Singapura Tolak UAS, RI Tolak 452 WNA Masuk
Setiap negara memiliki hak untuk menerima maupun menolak WNA yang hendak masuk
REPUBLIKA.CO.ID, JAKARTA - Kementerian Luar Negeri (Kemenlu) RI melalui KBRI Singapura telah mengeluarkan nota diplomatik untuk menanyakan alasan Singapura menolak Ustaz Abdul Somad. Singapura pun menjawab pada hari yang sama. Pihak Singapura menganggap UAS menyebarkan Islam ekstrimis dan segregasi sehingga meninmbulkan kecemasan bagi warga Singapura yang multiras dan multiagama.
Juru Bicara Kemenlu RI Teuku Faizasyah mengatakan, bahwa dalam praktiknya setiap negara memiliki hak untuk menerima maupun menolak WNA yang hendak masuk. Hal ini tercatat dalam keimigrasian masing-masing negara.

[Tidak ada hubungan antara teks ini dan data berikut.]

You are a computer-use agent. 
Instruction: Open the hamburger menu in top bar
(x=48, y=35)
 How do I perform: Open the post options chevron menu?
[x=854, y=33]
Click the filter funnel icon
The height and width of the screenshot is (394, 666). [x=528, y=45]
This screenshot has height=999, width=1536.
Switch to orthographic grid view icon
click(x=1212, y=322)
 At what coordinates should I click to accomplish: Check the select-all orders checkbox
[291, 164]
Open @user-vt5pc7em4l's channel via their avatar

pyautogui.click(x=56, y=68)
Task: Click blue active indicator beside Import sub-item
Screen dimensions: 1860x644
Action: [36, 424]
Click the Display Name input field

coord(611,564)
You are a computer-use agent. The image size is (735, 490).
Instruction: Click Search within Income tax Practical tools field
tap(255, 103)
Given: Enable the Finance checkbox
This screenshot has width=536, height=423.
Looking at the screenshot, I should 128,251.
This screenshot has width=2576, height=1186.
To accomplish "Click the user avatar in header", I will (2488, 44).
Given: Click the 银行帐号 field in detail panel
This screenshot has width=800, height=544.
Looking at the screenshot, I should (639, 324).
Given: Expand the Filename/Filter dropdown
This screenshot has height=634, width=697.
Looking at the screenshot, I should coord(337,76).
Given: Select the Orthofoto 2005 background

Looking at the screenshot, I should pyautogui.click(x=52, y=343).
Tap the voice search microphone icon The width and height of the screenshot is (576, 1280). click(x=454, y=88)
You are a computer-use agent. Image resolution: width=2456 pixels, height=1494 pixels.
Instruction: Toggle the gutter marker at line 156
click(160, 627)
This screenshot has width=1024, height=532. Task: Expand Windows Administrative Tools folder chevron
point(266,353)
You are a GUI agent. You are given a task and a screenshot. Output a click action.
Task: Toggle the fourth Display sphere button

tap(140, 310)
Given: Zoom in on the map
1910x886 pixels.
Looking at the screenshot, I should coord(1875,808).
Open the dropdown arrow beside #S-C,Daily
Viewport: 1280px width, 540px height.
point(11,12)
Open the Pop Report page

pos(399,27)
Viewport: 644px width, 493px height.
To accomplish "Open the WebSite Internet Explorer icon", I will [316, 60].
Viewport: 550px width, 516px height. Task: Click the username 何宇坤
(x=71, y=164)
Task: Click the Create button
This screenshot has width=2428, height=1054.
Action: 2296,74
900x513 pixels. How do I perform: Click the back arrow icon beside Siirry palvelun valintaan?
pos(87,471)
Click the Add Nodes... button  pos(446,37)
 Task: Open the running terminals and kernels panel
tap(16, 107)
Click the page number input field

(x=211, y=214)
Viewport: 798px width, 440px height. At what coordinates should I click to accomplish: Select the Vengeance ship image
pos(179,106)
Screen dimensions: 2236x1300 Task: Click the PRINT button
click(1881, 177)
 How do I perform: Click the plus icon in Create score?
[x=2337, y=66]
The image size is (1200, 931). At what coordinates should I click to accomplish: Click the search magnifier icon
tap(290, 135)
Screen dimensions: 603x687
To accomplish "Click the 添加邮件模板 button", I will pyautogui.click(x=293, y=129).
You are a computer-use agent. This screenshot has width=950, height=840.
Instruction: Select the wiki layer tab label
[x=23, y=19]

"Dalam praktek negara selama ini, berdasarkan yurisdiksi dan ketentuan hukum di suatu negara, serta berdasarkan banyak pertimbangan, sebuah negara bisa saja tidak menerima seseorang (masuk ke negaranya)," kata Faizasyah dalam pengarahan media secara daring, Kamis (19/5/2022).
Berdasarkan ketentuan negara masing-masing, sebuah negara pun seharusnya tidak diwajibkan untuk memberikan penjelasan mengenai alasan negara menolak seseorang masuk ke wilayah teritorial negaranya. Sebab sudah diatur dalam undang-undang yang memang bersifat rahasia.
"Negara tidak harus memberikan penjelasan mengenai alasan mereka menolak seseorang masuk negaranya," ujarnya.
Mengenai UAS, Faizasyah mengatakan, langkah pemerintah Indonesia adalah bagian dari perlindungan WNI. Sebab di manapun perwakilan RI berada, maka akan mencoba memberikan bantuan pada WNI yang menghadapi permasalahan.
"Jadi apa yang kita alami kemarin, ada laporan permasalahan yang disampaikan ke warga negara kita secara terbuka untuk itulah kita akan mencari tahu mintakan informasi lebih lanjut," ujarnya.
Kendati demikian, tidak hanya Singa[ura saja yang menolak WNA masuk ke negaranya. Indonesia juga tercatat telah menolak WNA masuk dengan berbagai alasan keimigrasian.
Direktur Perlindungan WNI dan Badan Hukum Indonesia Kemenlu RI Judha Nugraha mencatat terdapat 452 WNA yang sudah ditolak masuk ke RI dengan berbagai alasan, dari 452 itu, sebanyak 152 adalah warga negara Singapura. Angka itu didapat hanya tahun ini saja, dari Januari 2022 hingga 17 Mei 2022.
"Setiap negara memiliki kedaulatan untuk mengatur kebijakan keimigrasian masing-masing. Siapa yang dapat masuk dan siapa yang tidak dapat masuk," jelas Judha.
Ia juga menjelaskan perbedaan antara deportasi, penolakan dan bebas visa. Judha menjelaskan, deportasi adalah tindakan paksa mengeluarkan orang asing dari suatu wilayah keimigrasian.
Hal ini berlaku bagi seseorang yang telah melewati tempat pemeriksaan imigrasi dan ia sudah mendapat cap masuk ke suatu wilayah tersebut. Setelah itu seseorang tersebut melakukan pelanggaran, ditangkap dan dideportasi.
"Sementra itu penolakan masuk atau istilahnya notulen dan notulen ini yang bersangkutan belum lewati tempat pemeriksaan imigrasi, masih tahap pemeriksaan dan sudah ditolak masuk, dan sesuai undang-undang negara tidak bisa mengungkapkan alasan penolakan," kata Judha.
Mengenai kebijakan bebas visa, Judha menjelaskan bahwa adanya perjanjian bebas visa ke Indonesia dengan negara lain dan sebaliknya termasuk dengan negara-negara Asia, tidak mengambil alih kedaulatan setiap anggota negara ASEAN untuk tetap bisa menolak setiap warga negara yang memang tidak diizinkan masuk. "Kebijakan penolakan itu pun sudah dilakukan oleh Indonesia," katanya.